See a typo? Have a suggestion? Edit this page on Github
This blog post covers an issue with how packages are shipped with GHC, and an edge case of how this can negatively interact with Stack. The overall point about the package contents mismatch will apply more broadly, but I'm mostly focused in this post on how to better handle this in Stack.
Intro
GHC ships with a few wired in packages which cannot be reinstalled. Examples are ghc
, base
, and template-haskell
. The situation with these for all build tools is simple: the GHC version determines the package version.
There are also packages which are not shipped with GHC at all. All build tools get to determine whatever version of these packages they want, assuming compatibility with the GHC version and the packages that are wired in with it.
There's an in-between category: packages like process
and transformers
are shipped with GHC, but can also be easily reinstalled from Hackage. Some tools may decide to eagerly recompile the latest version of them. Stackage takes a different approach: in order to avoid invalidating the ghc
package, it avoids recompiling any of these packages, and sticks by default with the global version. Stack is designed to work with that.
When recompilation happens
Suppose you have the following stack.yaml
file:
resolver: ghc-8.6.3
packages:
- .
And suppose your local package depends on the unix
package. On non-Windows systems, unix
ships with GHC. Running stack build
will therefore result in only building the local package, not unix
, since unix
is in the global package database.
Now let's suppose that, instead of using a ghc-8.6.3
resolver, you use an LTS Haskell resolver:
resolver: lts-13.4
packages:
- .
Same thing: LTS Haskell snapshots never specify versions of global packages. Instead, they are implicitly inherited from the GHC global package database. In a few specific cases (like the stack init
command), we want to avoid requiring that GHC is already installed, so we instead use a global hints file to specify the versions of packages which ship with GHC.
The unix
package depends on the time
package. Let's suppose your stack.yaml
file instead said:
resolver: lts-13.4
packages:
- .
extra-deps:
- time-1.9.2
And suppose your local package depends on both unix
and time
. If you run stack build
, Stack has three basic options:
- Only recompile
time
, but keep the originalunix
. That's a bad idea: you'll now have two different versions of the datatypes in thetime
package floating around.

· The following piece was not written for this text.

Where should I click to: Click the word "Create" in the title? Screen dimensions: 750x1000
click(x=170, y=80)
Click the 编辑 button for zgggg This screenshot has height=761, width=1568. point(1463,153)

People may remember extremely confusing error messages about "cannot matchByteString
withByteString
" or similar. It comes from this kind of a build plan. - Fail to compile at all. The
unix
in the global database is "invalidated" by the presence of a newly compiledtime
, and your package depends onunix
. Just give up. - Automatically add an
extra-dep
version ofunix
to the build plan, and recompile bothtime
andunix
.
(1) is a really bad idea, and (2) is pretty annoying. So today, Stack follows (3), and automatically/implicitly adds the invalidated global packages to the build plan.

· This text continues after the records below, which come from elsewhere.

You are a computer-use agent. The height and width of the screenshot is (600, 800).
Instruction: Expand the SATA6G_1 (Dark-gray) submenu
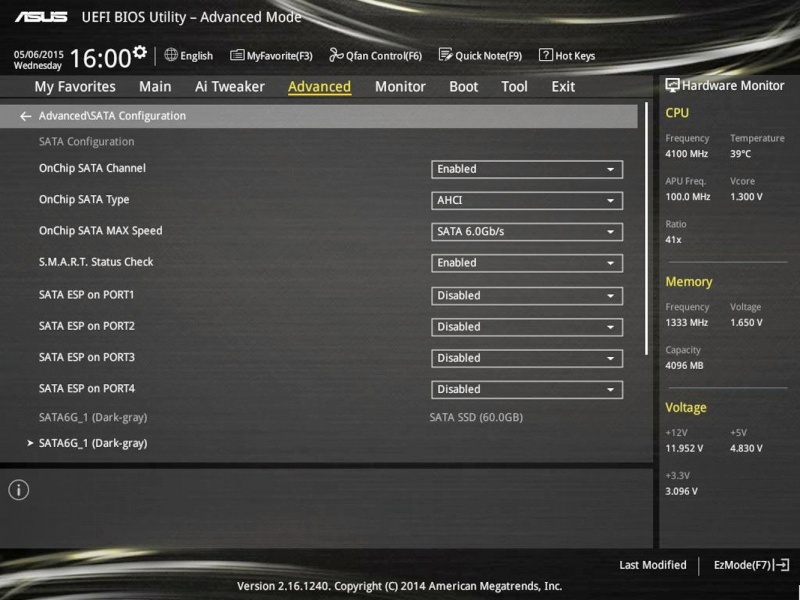click(92, 443)
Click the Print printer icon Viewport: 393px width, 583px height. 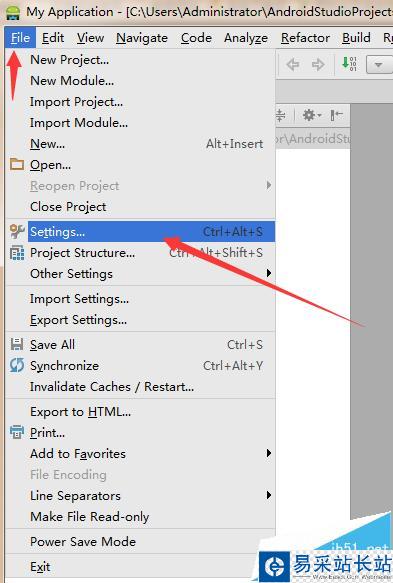coord(17,432)
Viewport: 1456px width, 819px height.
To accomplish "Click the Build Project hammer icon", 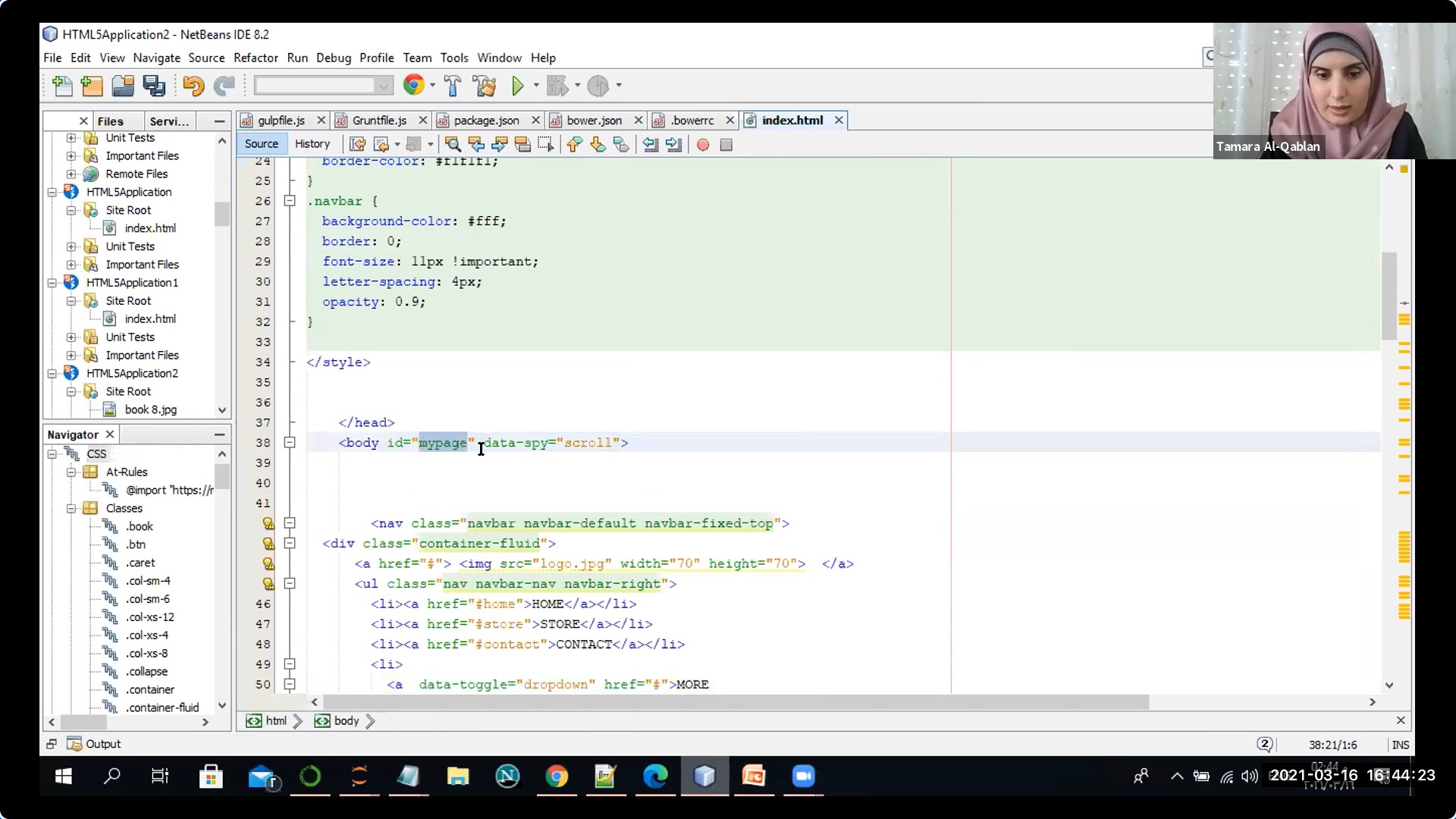I will point(453,86).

Where do global packages come from?
Look at the following simplified output of a command describing the global process
package shipped with GHC 8.6.3:
$ stack --resolver ghc-8.6.3 exec -- ghc-pkg describe process
name: process
version: 1.6.3.0
...
depends:
base-4.12.0.0 deepseq-1.4.4.0 directory-1.3.3.0 filepath-1.4.2.1
unix-2.7.2.2
Important bits:
- We're using
process-1.6.3.0
- We're depending on
base-4.12.0.0
Now check out the process.cabal
file for process-1.6.3.0
on Hackage and on Github. You'll notice the following bound:
build-depends: base >= 4.4 && < 4.12,
These pieces of information are contradictory: the cabal file says base < 4.12
, but GHC ships with this version of process
and base-4.12.0.0
! How is this possible?
Well, it turns out, when GHC says it has process-1.6.3.0
, it's not code that's downloaded from Hackage. Instead, it's established via a submodule. Specifically, you can see on Github that GHC 8.6.3 is using process
at Git commit 36a3ad5. By contrast, the v1.6.3.0
tag points to Git commit 7c0b5814.
This isn't a recent revelation, and not only my revelation. I peripherally knew about this, but I've heard of three different people discovering this problem in the past month. I'm writing this blog post to point out how it negatively affects Stack, and what to do about it.
How it breaks Stack
process
depends on the directory
package. Let's use an extra-dep to provide a new version of directory
, and then try to build:
$ cat stack.yaml
resolver: ghc-8.6.3
packages: []
extra-deps:
- directory-1.3.3.1
$ stack build process
Error: While constructing the build plan, the following exceptions were encountered:
In the dependencies for process-1.6.3.0:
base-4.12.0.0 from stack configuration does not match >=4.4 && <4.12 (latest matching version is 4.11.1.0)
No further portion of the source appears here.